[Screenshot grounding data]
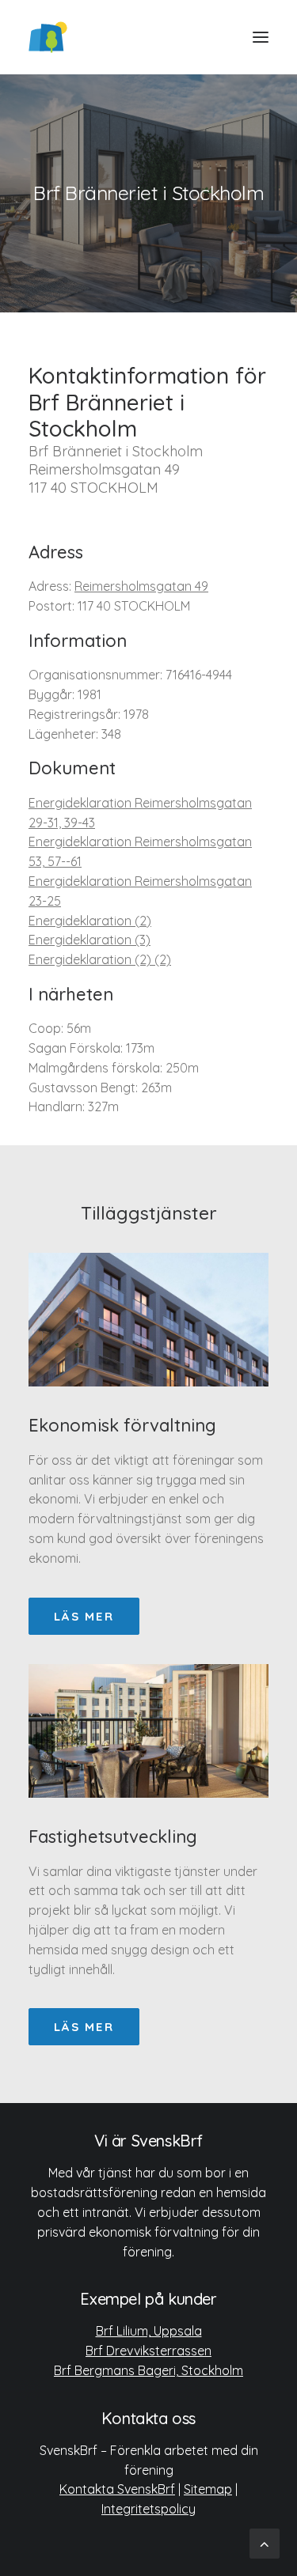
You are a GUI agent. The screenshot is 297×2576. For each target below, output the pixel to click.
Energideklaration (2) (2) (100, 959)
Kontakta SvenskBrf (117, 2489)
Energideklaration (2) (90, 921)
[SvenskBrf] (48, 37)
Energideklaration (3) (89, 940)
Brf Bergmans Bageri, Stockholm (148, 2370)
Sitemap (208, 2489)
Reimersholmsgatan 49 (141, 586)
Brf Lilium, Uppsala (149, 2331)
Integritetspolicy (148, 2509)
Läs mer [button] (84, 1616)
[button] (260, 37)
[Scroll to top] (264, 2542)
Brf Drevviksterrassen (148, 2350)
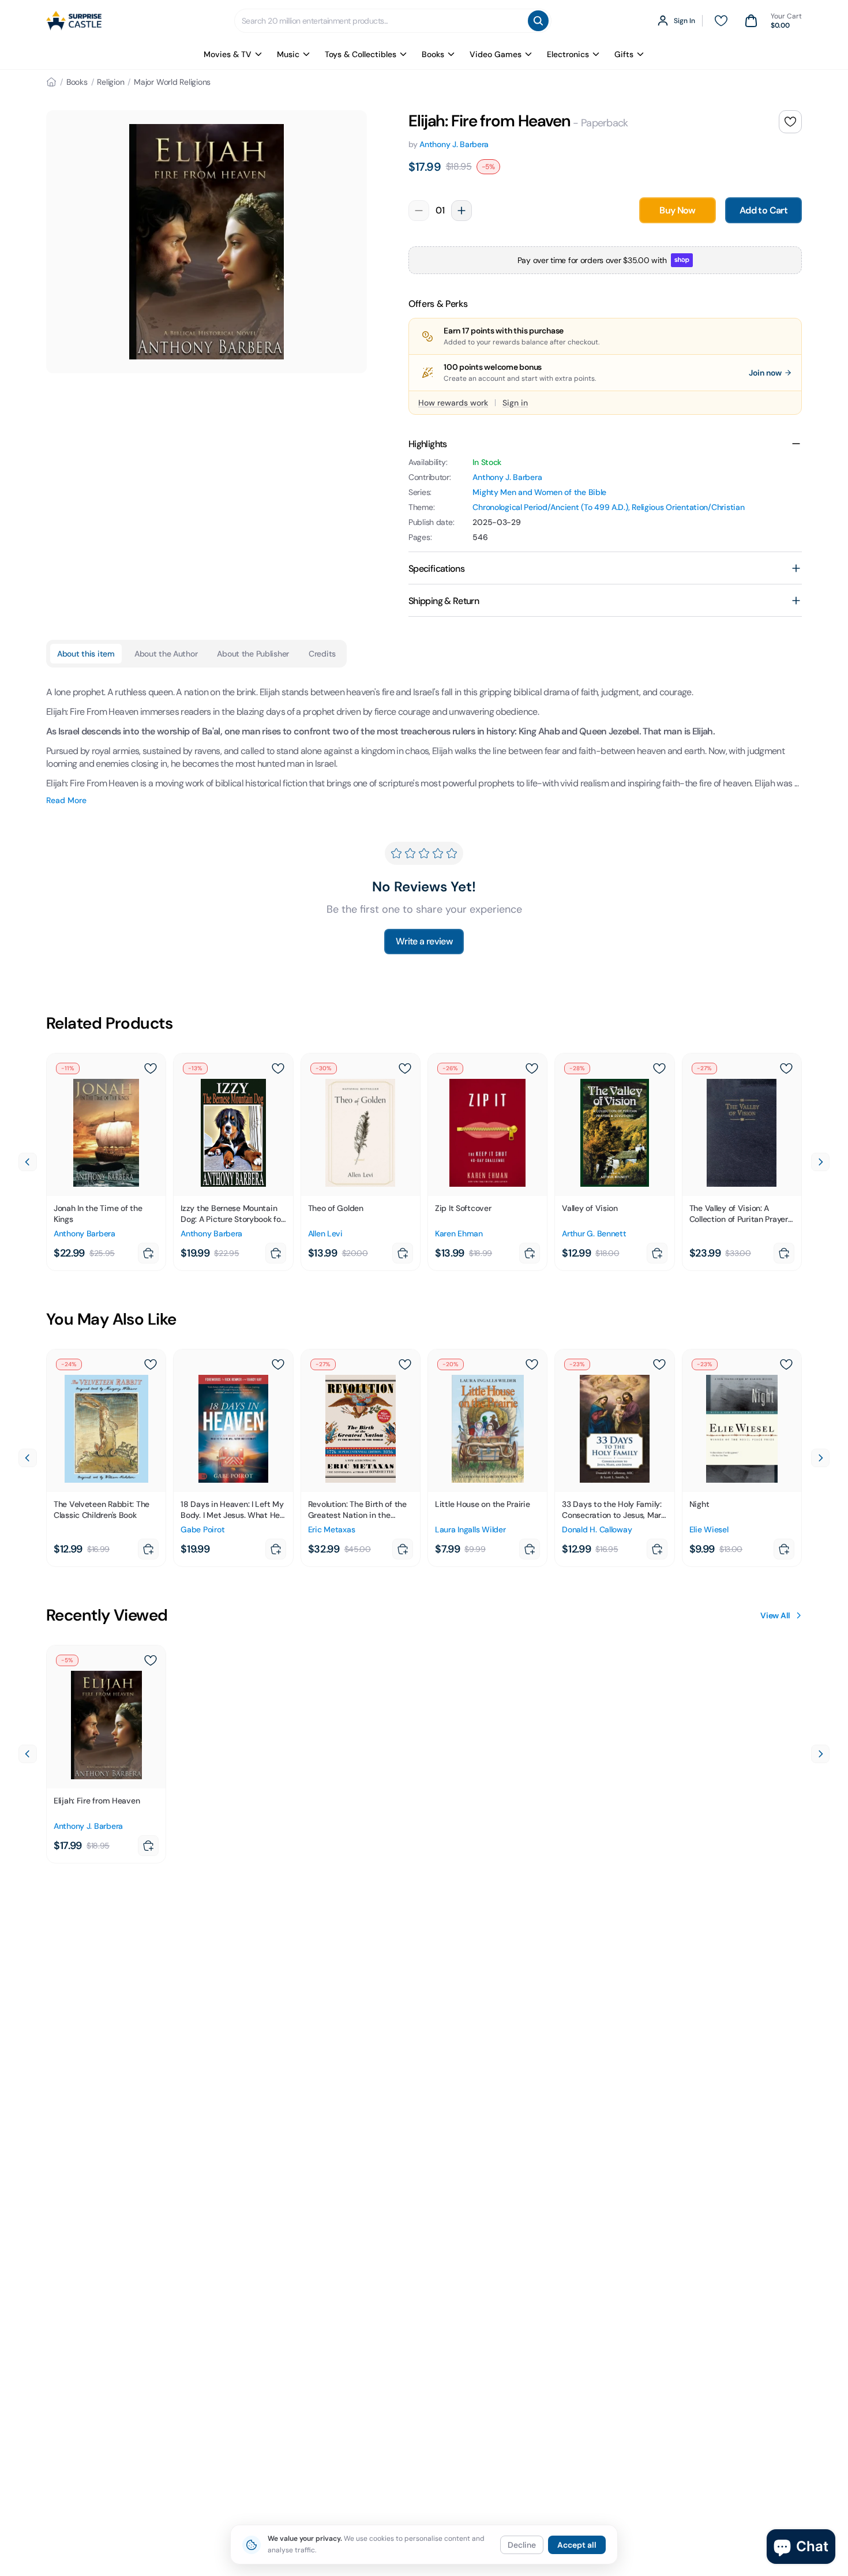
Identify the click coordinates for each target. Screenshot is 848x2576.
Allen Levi (325, 1233)
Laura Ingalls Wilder (470, 1529)
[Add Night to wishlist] (786, 1364)
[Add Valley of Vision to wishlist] (659, 1068)
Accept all (576, 2545)
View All (775, 1615)
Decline (522, 2545)
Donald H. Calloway (597, 1529)
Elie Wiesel (709, 1529)
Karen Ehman (459, 1233)
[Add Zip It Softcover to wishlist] (532, 1068)
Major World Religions (172, 82)
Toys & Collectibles (360, 54)
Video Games (495, 54)
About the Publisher (253, 653)
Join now (765, 373)
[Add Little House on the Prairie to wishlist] (532, 1364)
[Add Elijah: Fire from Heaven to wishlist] (790, 121)
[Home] (51, 82)
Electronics (568, 54)
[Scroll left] (27, 1162)
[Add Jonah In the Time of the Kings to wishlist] (150, 1068)
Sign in (515, 403)
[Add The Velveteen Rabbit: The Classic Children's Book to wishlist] (150, 1364)
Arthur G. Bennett (594, 1233)
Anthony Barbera (84, 1233)
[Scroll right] (820, 1162)
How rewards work (453, 403)
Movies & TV (228, 54)
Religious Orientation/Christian (688, 507)
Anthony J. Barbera (454, 144)
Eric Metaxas (331, 1529)
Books (433, 54)
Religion (110, 82)
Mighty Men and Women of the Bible (539, 492)
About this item (86, 653)
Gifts (623, 54)
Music (288, 54)
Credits (322, 653)
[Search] (538, 20)
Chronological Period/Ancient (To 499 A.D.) (550, 507)
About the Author (166, 653)
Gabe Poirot (202, 1529)
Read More (66, 800)
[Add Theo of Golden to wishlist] (405, 1068)
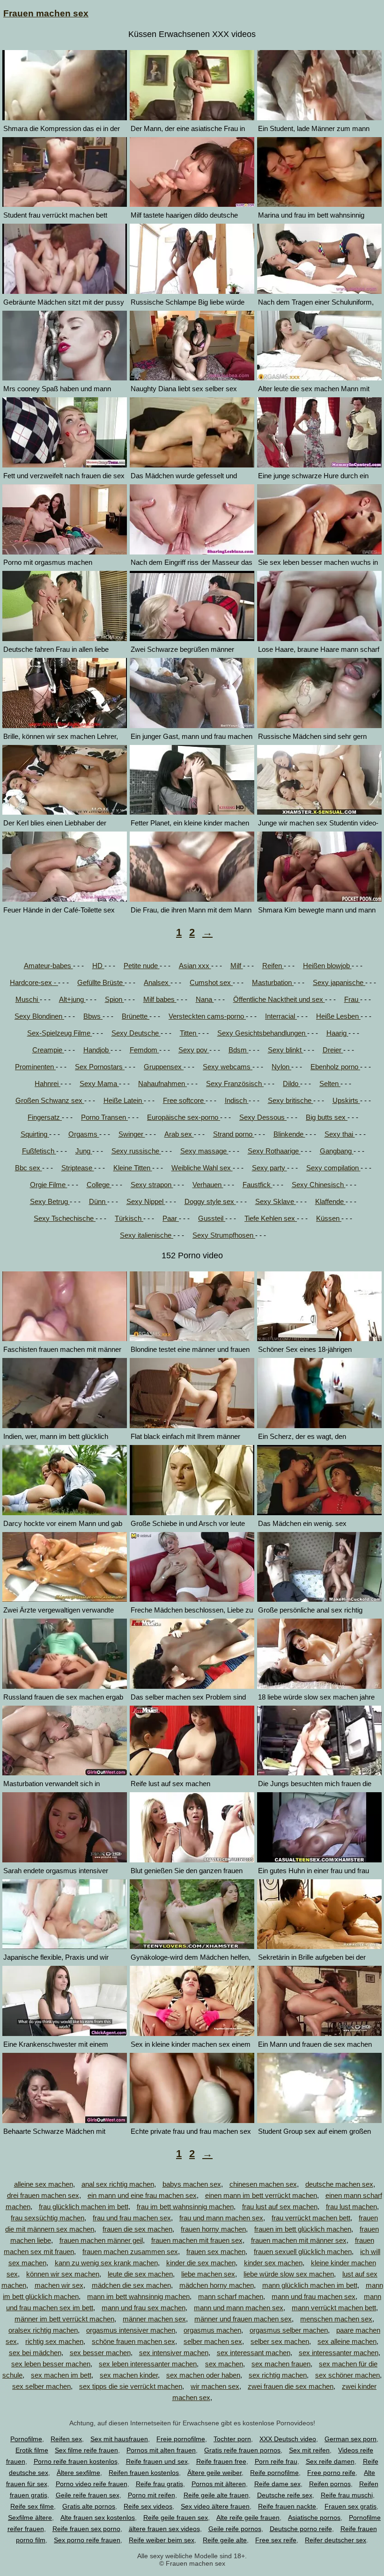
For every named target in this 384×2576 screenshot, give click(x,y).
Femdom (144, 1050)
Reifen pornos (330, 2484)
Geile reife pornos (234, 2528)
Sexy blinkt (285, 1050)
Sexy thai (340, 1134)
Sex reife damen (330, 2461)
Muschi (27, 999)
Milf (236, 966)
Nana (205, 999)
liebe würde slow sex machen (289, 2274)
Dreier (333, 1050)
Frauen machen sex (46, 13)
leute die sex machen (140, 2274)
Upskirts (346, 1100)
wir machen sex (215, 2386)
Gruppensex (164, 1067)
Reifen (273, 966)
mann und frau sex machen (143, 2308)
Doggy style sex (210, 1201)
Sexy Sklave (275, 1201)
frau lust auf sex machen (280, 2207)
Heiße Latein (123, 1100)
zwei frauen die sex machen (290, 2386)
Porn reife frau (276, 2461)
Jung (83, 1151)
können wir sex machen (62, 2274)
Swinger (131, 1134)
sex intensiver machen (173, 2353)
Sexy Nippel (145, 1201)
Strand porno (233, 1134)
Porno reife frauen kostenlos (76, 2461)
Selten (329, 1083)
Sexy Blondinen (39, 1016)
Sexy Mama (99, 1083)
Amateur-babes (48, 966)
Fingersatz (45, 1117)
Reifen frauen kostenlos (144, 2472)
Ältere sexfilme (78, 2472)
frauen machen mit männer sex (299, 2240)
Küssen (328, 1218)
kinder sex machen (273, 2263)
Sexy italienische (146, 1235)
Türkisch (129, 1218)
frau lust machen (351, 2207)
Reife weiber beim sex (161, 2540)
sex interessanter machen (338, 2353)
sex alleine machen (347, 2341)
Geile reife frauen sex (87, 2495)
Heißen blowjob (327, 966)
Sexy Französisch (235, 1083)
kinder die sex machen (201, 2263)
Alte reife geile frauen (248, 2517)
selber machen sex (213, 2341)
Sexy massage (204, 1151)
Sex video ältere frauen (215, 2506)
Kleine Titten (132, 1168)
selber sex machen (280, 2341)
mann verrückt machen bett (334, 2308)
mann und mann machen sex (238, 2308)
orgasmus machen (212, 2330)
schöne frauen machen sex (133, 2341)
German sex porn (351, 2439)
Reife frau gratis (159, 2484)
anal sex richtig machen (117, 2184)
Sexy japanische (339, 982)
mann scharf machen (230, 2296)
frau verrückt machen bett (311, 2218)
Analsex (157, 982)
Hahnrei (47, 1083)
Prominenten (35, 1067)
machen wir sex (59, 2285)
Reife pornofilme (274, 2472)
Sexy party (269, 1168)
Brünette (135, 1016)
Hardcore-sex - (34, 982)
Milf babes (160, 999)
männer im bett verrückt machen (64, 2319)
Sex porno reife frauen (87, 2540)
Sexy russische (136, 1151)
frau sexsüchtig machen (47, 2218)
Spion (114, 999)
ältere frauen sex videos (164, 2528)
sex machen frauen (280, 2364)
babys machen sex (191, 2184)
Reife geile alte (225, 2540)
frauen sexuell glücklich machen (303, 2251)
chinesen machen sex (263, 2184)
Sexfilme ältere (30, 2517)
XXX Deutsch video (287, 2439)
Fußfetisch (39, 1151)
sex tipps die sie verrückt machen (130, 2386)
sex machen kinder (129, 2375)
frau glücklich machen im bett (83, 2207)
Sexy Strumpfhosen (223, 1235)
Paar (170, 1218)
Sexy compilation (333, 1168)
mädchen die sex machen (131, 2285)
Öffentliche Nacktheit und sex (279, 999)
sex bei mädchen (35, 2353)
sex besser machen (100, 2353)
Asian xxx (195, 966)
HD (98, 966)
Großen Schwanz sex (49, 1100)
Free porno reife (331, 2472)
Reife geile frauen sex (175, 2517)
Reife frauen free (221, 2461)
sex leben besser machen (50, 2364)
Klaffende (330, 1201)
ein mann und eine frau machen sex (142, 2195)
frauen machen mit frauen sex (197, 2240)
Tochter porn (232, 2439)
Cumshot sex (211, 982)
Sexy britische (290, 1100)
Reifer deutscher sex (335, 2540)
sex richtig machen (278, 2375)
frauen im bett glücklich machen (302, 2229)
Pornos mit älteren (219, 2484)
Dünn (98, 1201)
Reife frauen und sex (157, 2461)
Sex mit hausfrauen (119, 2439)
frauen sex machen (215, 2251)
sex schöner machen (347, 2375)
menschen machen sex (336, 2319)
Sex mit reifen (309, 2450)
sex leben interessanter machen (148, 2364)
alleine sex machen (43, 2184)
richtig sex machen (54, 2341)
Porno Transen (104, 1117)
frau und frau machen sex (132, 2218)
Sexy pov (193, 1050)
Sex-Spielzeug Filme (59, 1033)
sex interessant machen (253, 2353)
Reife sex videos (148, 2506)
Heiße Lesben (338, 1016)
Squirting (35, 1134)
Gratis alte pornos (88, 2506)
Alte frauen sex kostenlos (97, 2517)
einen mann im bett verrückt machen (261, 2195)
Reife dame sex (277, 2484)
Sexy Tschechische (65, 1218)
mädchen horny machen (216, 2285)
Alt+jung (72, 999)
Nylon (281, 1067)
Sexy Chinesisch (319, 1185)
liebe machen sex (208, 2274)
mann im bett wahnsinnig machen (138, 2296)
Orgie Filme (48, 1185)
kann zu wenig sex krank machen (106, 2263)
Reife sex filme (32, 2506)
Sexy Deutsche (136, 1033)
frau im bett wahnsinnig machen (185, 2207)
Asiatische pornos (314, 2517)
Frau (352, 999)
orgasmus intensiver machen (130, 2330)
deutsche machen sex (339, 2184)
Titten (189, 1033)
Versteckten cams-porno (207, 1016)
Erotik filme (31, 2450)
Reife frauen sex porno (86, 2528)
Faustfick (258, 1185)
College (99, 1185)
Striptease (77, 1168)
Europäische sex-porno (183, 1117)
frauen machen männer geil (101, 2240)
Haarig (337, 1033)
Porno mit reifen (151, 2495)
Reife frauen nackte (287, 2506)
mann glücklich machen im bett (309, 2285)
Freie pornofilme (180, 2439)
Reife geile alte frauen (216, 2495)
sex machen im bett (61, 2375)
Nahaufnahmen (162, 1083)
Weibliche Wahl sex (202, 1168)
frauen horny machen (213, 2229)
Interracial (281, 1016)
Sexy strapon (152, 1185)
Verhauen (207, 1185)
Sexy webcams (227, 1067)
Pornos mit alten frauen (161, 2450)
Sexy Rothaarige (274, 1151)
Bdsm (239, 1050)
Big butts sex (326, 1117)
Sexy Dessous (263, 1117)
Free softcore (184, 1100)
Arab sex (179, 1134)
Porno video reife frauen (91, 2484)
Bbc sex (28, 1168)
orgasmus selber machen (289, 2330)
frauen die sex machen (137, 2229)
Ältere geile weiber (214, 2472)
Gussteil (211, 1218)
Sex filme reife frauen (86, 2450)
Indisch (237, 1100)
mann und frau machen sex (313, 2296)
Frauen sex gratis (351, 2506)
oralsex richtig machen (43, 2330)
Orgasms (83, 1134)
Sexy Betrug (50, 1201)
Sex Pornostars (100, 1067)
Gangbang (337, 1151)
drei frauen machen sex (43, 2195)
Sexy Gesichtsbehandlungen (262, 1033)
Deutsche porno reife (301, 2528)
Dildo (291, 1083)
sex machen (224, 2364)
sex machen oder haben (203, 2375)
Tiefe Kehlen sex (270, 1218)
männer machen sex (154, 2319)
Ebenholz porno (335, 1067)
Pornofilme (26, 2439)
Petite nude (142, 966)
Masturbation (273, 982)
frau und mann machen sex (221, 2218)
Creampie (48, 1050)
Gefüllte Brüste (101, 982)
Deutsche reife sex (284, 2495)
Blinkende (289, 1134)
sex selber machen (41, 2386)
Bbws (93, 1016)
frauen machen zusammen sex (130, 2251)
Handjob (97, 1050)
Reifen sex (66, 2439)
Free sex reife (275, 2540)
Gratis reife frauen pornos (242, 2450)
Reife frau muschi (347, 2495)
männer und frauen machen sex (243, 2319)
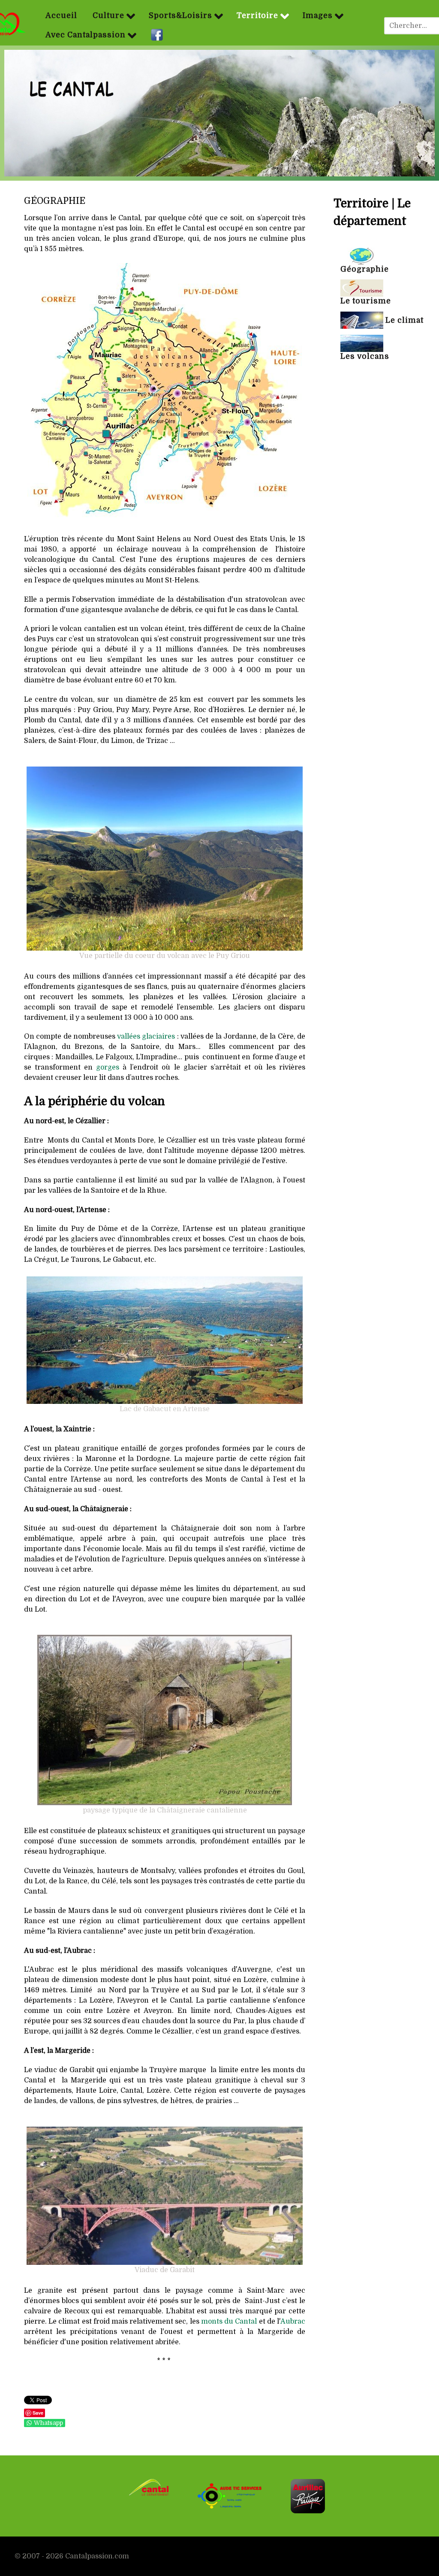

▸ **EXERCISE GOAL**
Exactly the lines from the one that contains "orgasmus selber machen (289, 2330)" through the final line of the records above are needed, given again word for word, with every picture left out.

▸ **YOUR RESPONSE**
orgasmus selber machen (289, 2330)
frauen die sex machen (137, 2229)
Ältere geile weiber (214, 2472)
Gussteil (211, 1218)
Sex filme reife frauen (86, 2450)
Indisch (237, 1100)
mann und frau machen sex (313, 2296)
Frauen sex gratis (351, 2506)
oralsex richtig machen (43, 2330)
Orgasms (83, 1134)
Sexy Betrug (50, 1201)
Sex Pornostars (100, 1067)
Gangbang (337, 1151)
drei frauen machen sex (43, 2195)
Sexy Gesichtsbehandlungen (262, 1033)
Deutsche porno reife (301, 2528)
Dildo (291, 1083)
sex machen (224, 2364)
sex machen oder haben (203, 2375)
Tiefe Kehlen sex (270, 1218)
männer machen sex (154, 2319)
Ebenholz porno (335, 1067)
Pornofilme (26, 2439)
Petite nude (142, 966)
Masturbation (273, 982)
frau und mann machen sex (221, 2218)
Creampie (48, 1050)
Gefüllte Brüste (101, 982)
Deutsche reife sex (284, 2495)
Blinkende (289, 1134)
sex selber machen (41, 2386)
Bbws (93, 1016)
frauen machen zusammen sex (130, 2251)
Handjob (97, 1050)
Reifen sex (66, 2439)
Free sex reife (275, 2540)
Gratis reife frauen pornos (242, 2450)
Reife frau muschi (347, 2495)
männer und frauen machen sex (243, 2319)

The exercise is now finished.